Fresh off of a 2012 BET nomination for best female hip-hop artist – among the likes of Nicki Minaj, Diamond and Trina – Brianna Perry is ready to assassinate the industry with the March release of her latest mixtape, “Symphony No. 9.” From making it to 8 a.m. classes on time to surviving late-night studio sessions, she shares the secrets to musical success.
BRIANNA PERRY, the 21-year-old rapper and self-proclaimed “young rich bandit” is an hour and forty-five minutes late to her Distraction cover shoot. It’s almost 2 o’clock in the afternoon and I’ve been anxiously glancing at my iPhone, opening and reopening my text messages, hoping Brianna says she’s near. Our photographer, stylist, assistants and I are all beginning to think this cover shoot is more of a miss and less of a hit.
But when Brianna arrives, when she’s finally ready, she pulls up in a sexy and sleek silver Benz and has come to work. “So sorry. We were in glam mode,” says Kiki, Brianna’s mom, manager and as I learn, backbone. Her hair is perfectly curled and her make up accentuates her best features. The 5-foot-9 Miami-bred diva walks into the studio wearing Gucci flip-flops and nondescript gray sweats. She flashes a warm smile at everyone on set, gently drops down her bags and starts to sift through the black and white outfit choices our fashion editors have selected.
For someone who calls herself arrogant and a diva in her own songs, Brianna’s demeanor is far from cold or aloof. In fact, the in your face, all about glamour woman I studied in music videos on YouTube wasn’t the one who arrived. Instead, I was graced with a quiet, polite and almost shy persona who was more interested in the job at hand than small talk.

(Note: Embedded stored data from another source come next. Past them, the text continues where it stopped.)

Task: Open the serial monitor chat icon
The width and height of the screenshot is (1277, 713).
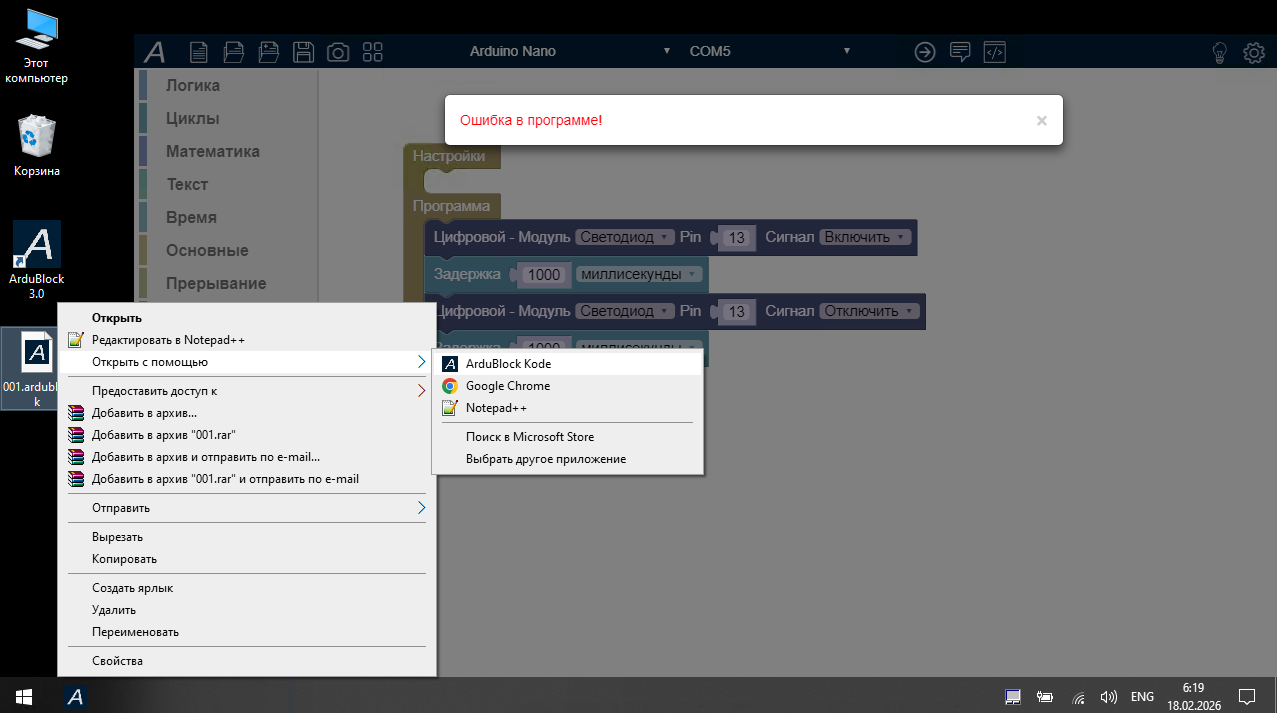Action: point(960,52)
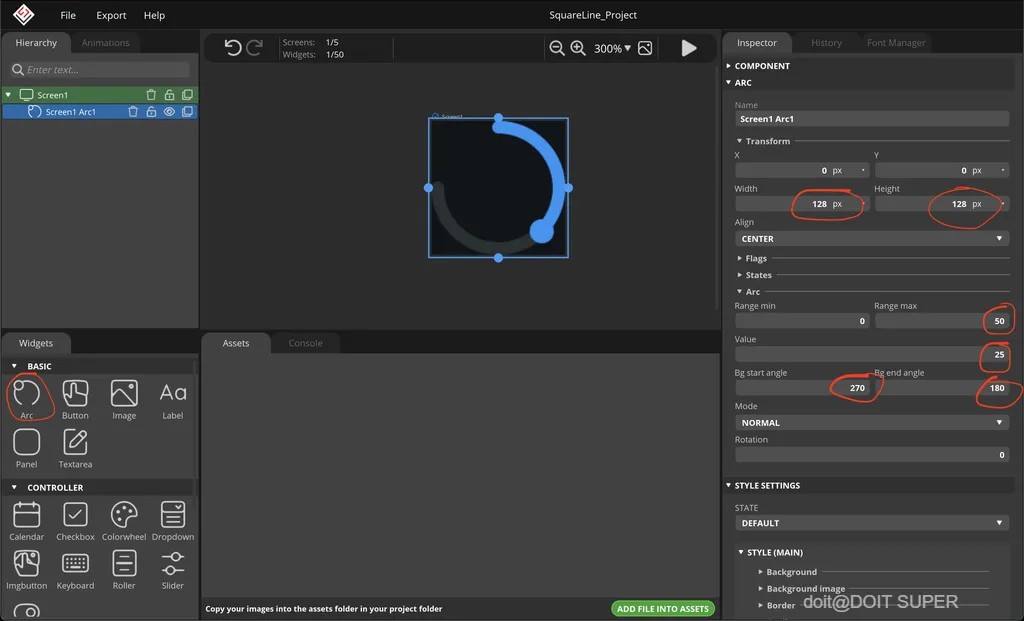Screen dimensions: 1024x621
Task: Open the Mode NORMAL dropdown
Action: coord(871,423)
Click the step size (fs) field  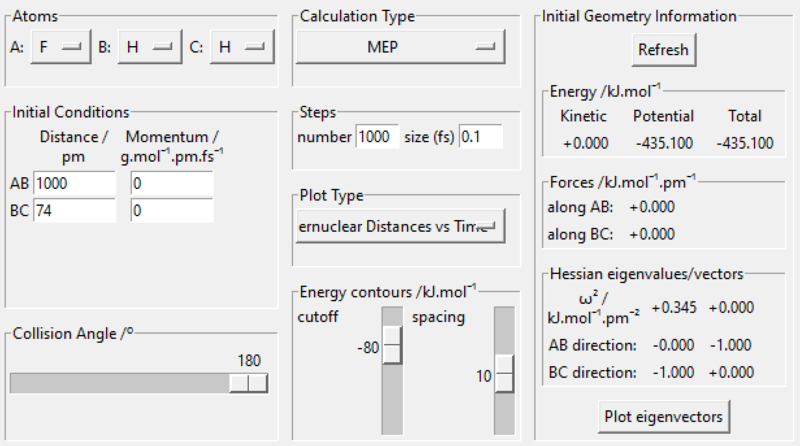tap(480, 137)
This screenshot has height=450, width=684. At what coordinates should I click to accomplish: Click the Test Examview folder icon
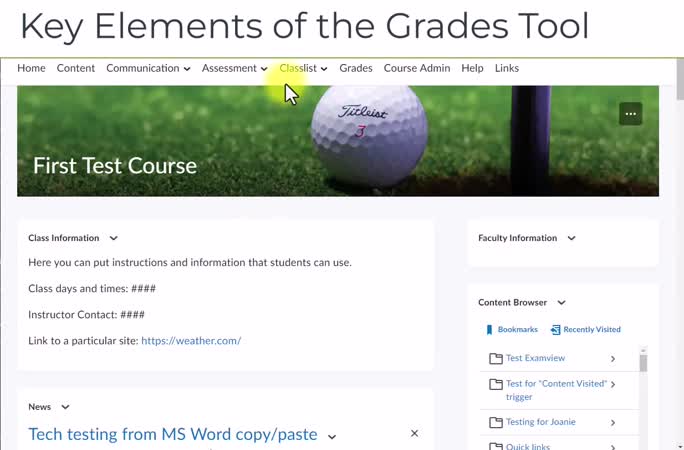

A pin-drop quiet has set inside the room we’re shooting in. Perhaps we’re all nervous, waiting for Brianna to demand what only celebrities and artists can think of – blue and not red M&M’s; Fiji water; 8, not 7 cans of Red Bull; three full-time assistants; an on-site yoga instructor; a devoted posse. To my surprise, this never happens. She’s much more humble and only has one request: to use a pair of sky-high black/red/white bootie heels and loud cross-striped pants. The first look is set and Brianna steps in front of the camera. There’s no fuss. No attitude. No screaming.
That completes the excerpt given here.